張澤民團隊通過直接比較兩個平台上來自相同CD45細胞樣本的scRNA-seq數據，廣泛系統地分析評估了各自數據特徵。 Smart-seq2在細胞中檢測到更多的基因和更為複雜的數據集，尤其是丰度較低的轉錄本以及可變剪切的轉錄本，但捕獲了更高比例的線粒體基因。 Smart-seq2數據的組合也更類似於bulk RNA-seq數據。

儘管都是基於poly（A）富集策略，兩個平台檢測到的所有轉錄本中約有10-30％來自非編碼基因，而lncRNA在10x中所佔的比例更高。

Smart-seq2具有更高的敏感度，檢測到的表達基因數目遠高於10x的檢測到的表達基因數目。

對於檢測到的基因，Smart-seq2數據呈單峰分佈，在所有細胞中檢測到的低表達基因很少。相比之下，10x的數據由於有大量的接近零表達的基因，呈現出明顯的雙峰分佈，說明10x數據中mRNA在很低的表達水平上有較高的噪聲或隨機捕獲。

基於10x的數據顯示出更嚴重的dropout問題(dropout是scRNA-Seq數據的一大特點，就是很多基因在某些細胞根本就檢測不到表達，但是在另外的細胞卻檢測為高表達。通常認為這個dropout是因為在文庫構建的過程中，有部分基因沒有被成功的反轉錄。)，尤其是對於表達水平較低的基因。

10x 技術測序數據由於技術特色在mRNA的3』端有着較強的bias，而Smart-seq2技術則在gene上有着更為均一的分佈。
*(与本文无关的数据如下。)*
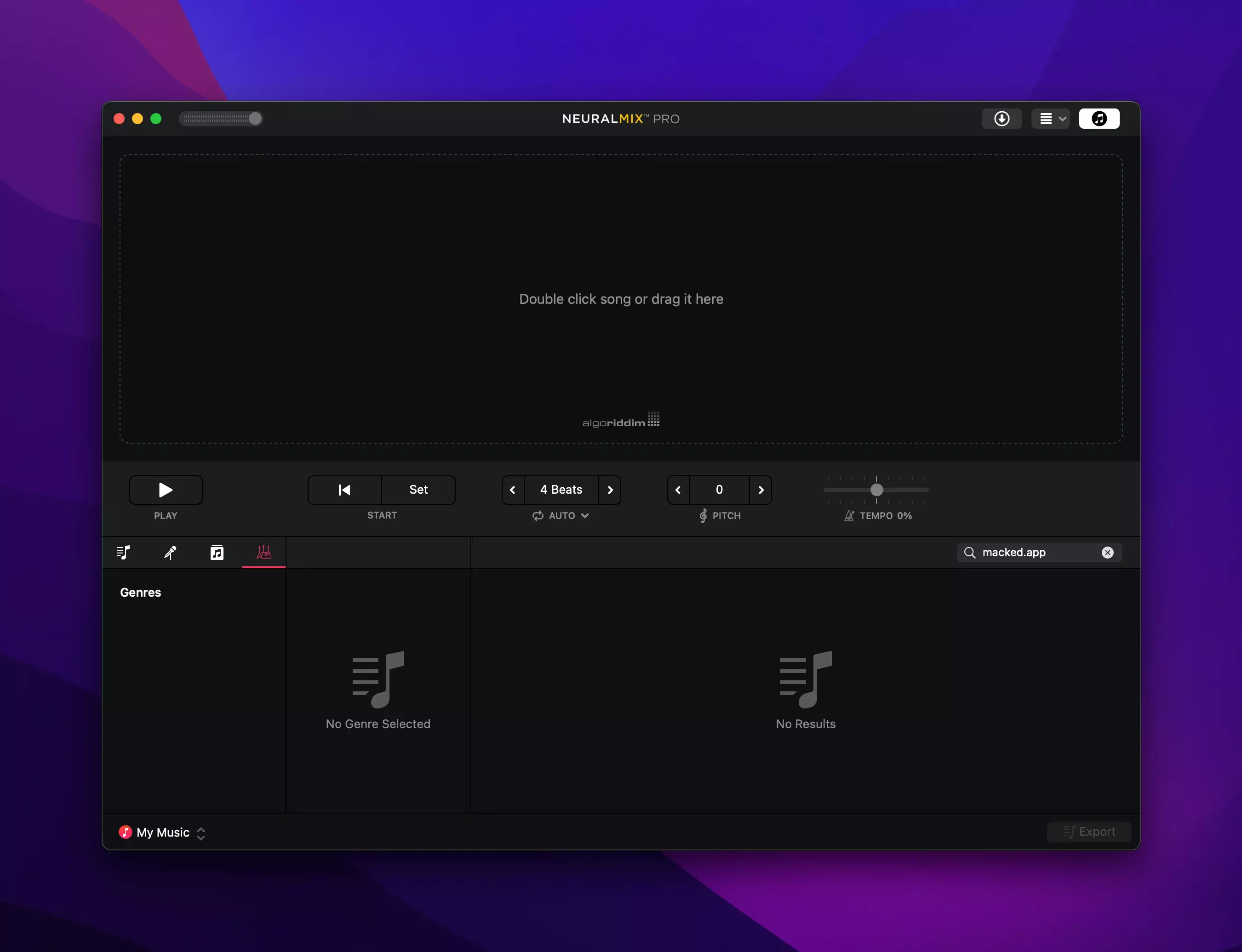
Task: Jump to start with skip-back icon
Action: [x=344, y=490]
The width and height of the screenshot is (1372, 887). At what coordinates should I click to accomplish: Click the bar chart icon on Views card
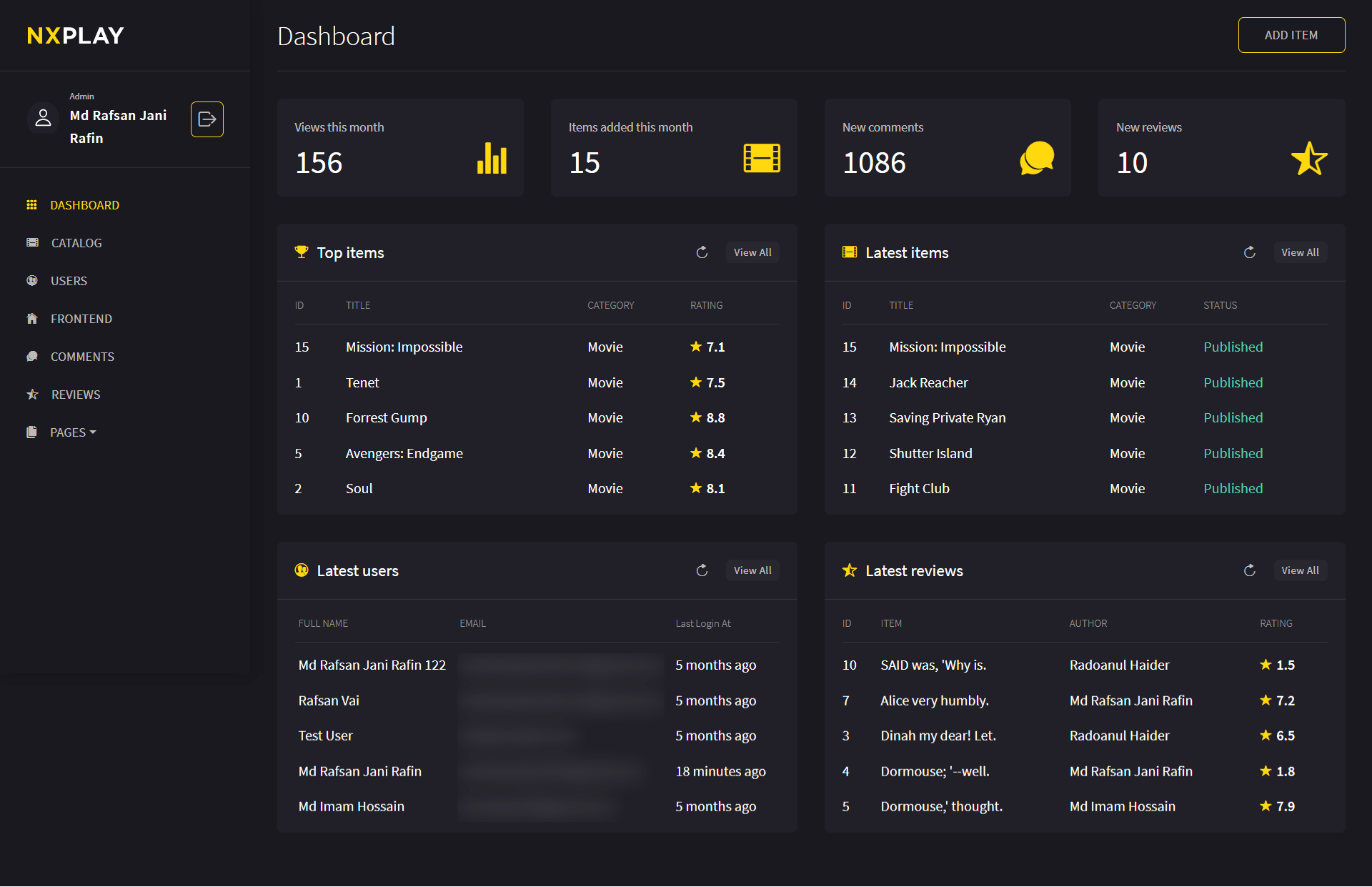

同時， 10x技術數據在splicing分析層面並不適用。

但是，由於10x數據能夠覆蓋大量細胞，因此可以更好地檢測稀有細胞類型。此外，每個平台檢測到的細胞簇之間差異表達基因的不同集合，表明這些技術是具有互補性的。

Smart-seq2技術案例：

Björklund 2016年利用Smart-seq2單細胞轉錄組測序揭示人CD127+先天淋巴細胞的異質性[6]。先天淋巴細胞（ILCs）是一種免疫細胞，它通過釋放可溶性的因素調節對病毒、細菌和寄生蟲的早期免疫反應。這些細胞可以根據細胞表面的轉錄因子及細胞因子被分為三個亞型，每種亞型都有不同的功能。利用流式細胞儀分選患有阻塞性睡眠呼吸暫停綜合症患者的扁桃體組織中的ILCs（Lin−CD127+）和NK cells（CD45+Lin−CD127−NKG2A+CD56+CD16− ）。採用Smart-seq2進行單細胞轉錄組擴增建庫；Illumina HiSeq 2000 3M reads /樣本進行測序分析。採用PCA（主成分分析）和t-SNE對ILC中847個表達的基因進行分型分析，將細胞分為4類：ILC1、ILC2、ILC3、NK cells。應用SCDE軟件包對4類細胞的差異基因進行分析，找出共有及特有差異基因，結果發現，CD127+ILCs中共有的差異基因的表達量比NK細胞中明顯要高。 ILC1、 ILC2、ILC3差異基因表達分析，結果表明，ILC1 cells共有79個上調錶達基因，參與干擾素γ的調控，ILC2 cells共有58個上調錶達的基因，在前列腺素、Notch信號通路及環境感應中發揮作用，ILC3 cells共有371個上調錶達的基因，根據GO注釋有85個與免疫相關，且存在未知功能的基因。

採用PCA和t-SNE分析ILC3中1,958個注釋的免疫基因，將ILC3分為3個亞型：Cluster A、Cluster B、Cluster C, 通過對這3種亞型細胞的分析，發現了新的免疫細胞CD62L+ ILC3。本研究通過對648個單細胞進行單細胞轉錄組的分析，應用t-SNE細胞分型、SCDE基因差異表達分析，在ILC3中發現新的免疫細胞CD62L+ ILC3。

10x Genomics技術案例：

比利時的研究團隊通過對數以千計的健康與癌變肺細胞的研究，創建了史上第一個完整的肺癌細胞圖譜。研究結果表明，肺癌較先前認識複雜得多，其包含了52種不同類型的基質細胞，這些新信息可用於開發新的肺癌治療途徑[7]。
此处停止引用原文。